Outro ponto relevante é a ausência de maior detalhamento sobre as metas e sua implementação. O plano apresenta objetivos agregados para o setor, sem explicitar metas por subsetor ou cadeia produtiva, o que dificulta o acompanhamento dos resultados e a identificação do papel de diferentes atividades, como a pecuária. Da mesma forma, ainda há lacunas no detalhamento de aspectos operacionais, especialmente no que diz respeito ao financiamento das ações e à estruturação de sistemas de monitoramento, relato e verificação das emissões.

 

Embora o plano reconheça a importância da redução de metano, especialmente no contexto da pecuária, ainda não apresenta estratégias específicas ou metas dedicadas para esse gás, que é um dos principais responsáveis pelas emissões do setor. O avanço nessa agenda será fundamental para fortalecer a contribuição da agropecuária para as metas climáticas do país.

 

A efetividade do plano dependerá, em grande medida, do fortalecimento de políticas públicas complementares.
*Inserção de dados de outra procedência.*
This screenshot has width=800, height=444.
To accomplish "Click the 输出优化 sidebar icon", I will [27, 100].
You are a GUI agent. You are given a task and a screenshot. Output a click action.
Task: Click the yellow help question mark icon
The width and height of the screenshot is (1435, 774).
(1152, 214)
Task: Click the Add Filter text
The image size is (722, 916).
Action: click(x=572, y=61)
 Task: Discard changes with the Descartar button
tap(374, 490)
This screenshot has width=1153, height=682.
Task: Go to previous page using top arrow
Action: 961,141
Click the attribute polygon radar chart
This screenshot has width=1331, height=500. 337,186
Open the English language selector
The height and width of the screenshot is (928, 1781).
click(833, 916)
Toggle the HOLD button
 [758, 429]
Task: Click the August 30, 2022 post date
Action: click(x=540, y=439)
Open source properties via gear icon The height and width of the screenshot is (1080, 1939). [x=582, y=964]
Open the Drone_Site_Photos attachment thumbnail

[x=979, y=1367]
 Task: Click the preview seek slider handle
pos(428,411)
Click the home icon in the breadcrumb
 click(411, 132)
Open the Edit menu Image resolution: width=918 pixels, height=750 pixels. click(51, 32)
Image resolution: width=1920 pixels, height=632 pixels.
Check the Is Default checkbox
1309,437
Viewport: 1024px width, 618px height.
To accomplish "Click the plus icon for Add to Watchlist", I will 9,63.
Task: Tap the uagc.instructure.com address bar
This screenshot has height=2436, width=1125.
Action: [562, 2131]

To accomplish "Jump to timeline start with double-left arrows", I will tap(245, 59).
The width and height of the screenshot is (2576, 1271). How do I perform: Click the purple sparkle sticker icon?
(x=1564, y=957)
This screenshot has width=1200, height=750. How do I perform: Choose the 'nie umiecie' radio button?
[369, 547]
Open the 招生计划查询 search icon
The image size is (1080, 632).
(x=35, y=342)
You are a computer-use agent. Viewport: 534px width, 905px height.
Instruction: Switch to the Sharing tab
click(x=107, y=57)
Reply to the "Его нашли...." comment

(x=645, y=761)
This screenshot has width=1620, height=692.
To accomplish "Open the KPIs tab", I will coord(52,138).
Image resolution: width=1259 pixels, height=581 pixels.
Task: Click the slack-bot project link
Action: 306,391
A ampliação de instrumentos financeiros, o desenvolvimento de sistemas robustos de monitoramento e a integração com outras iniciativas em andamento, como a Plataforma Brasil Agro+Sustentável e a Taxonomia Sustentável Brasileira, serão essenciais para dar escala às ações propostas.

 

O Plano Clima para a agropecuária estabelece, assim, uma base importante para a agenda climática no país. Ao mesmo tempo, evidencia que ampliar a ambição, o detalhamento e a integração das políticas será decisivo para alinhar o setor aos desafios da transição para uma economia de baixo carbono. Nesse contexto, a inclusão da agricultura familiar, da agroecologia e de abordagens de transição justa representa um avanço relevante, ao reconhecer a diversidade dos sistemas produtivos e a necessidade de soluções adaptadas aos diferentes territórios. O fortalecimento desses elementos, aliado à ampliação de instrumentos de financiamento, monitoramento e assistência técnica, será fundamental para garantir que a transição ocorra de forma efetiva, inclusiva e em escala.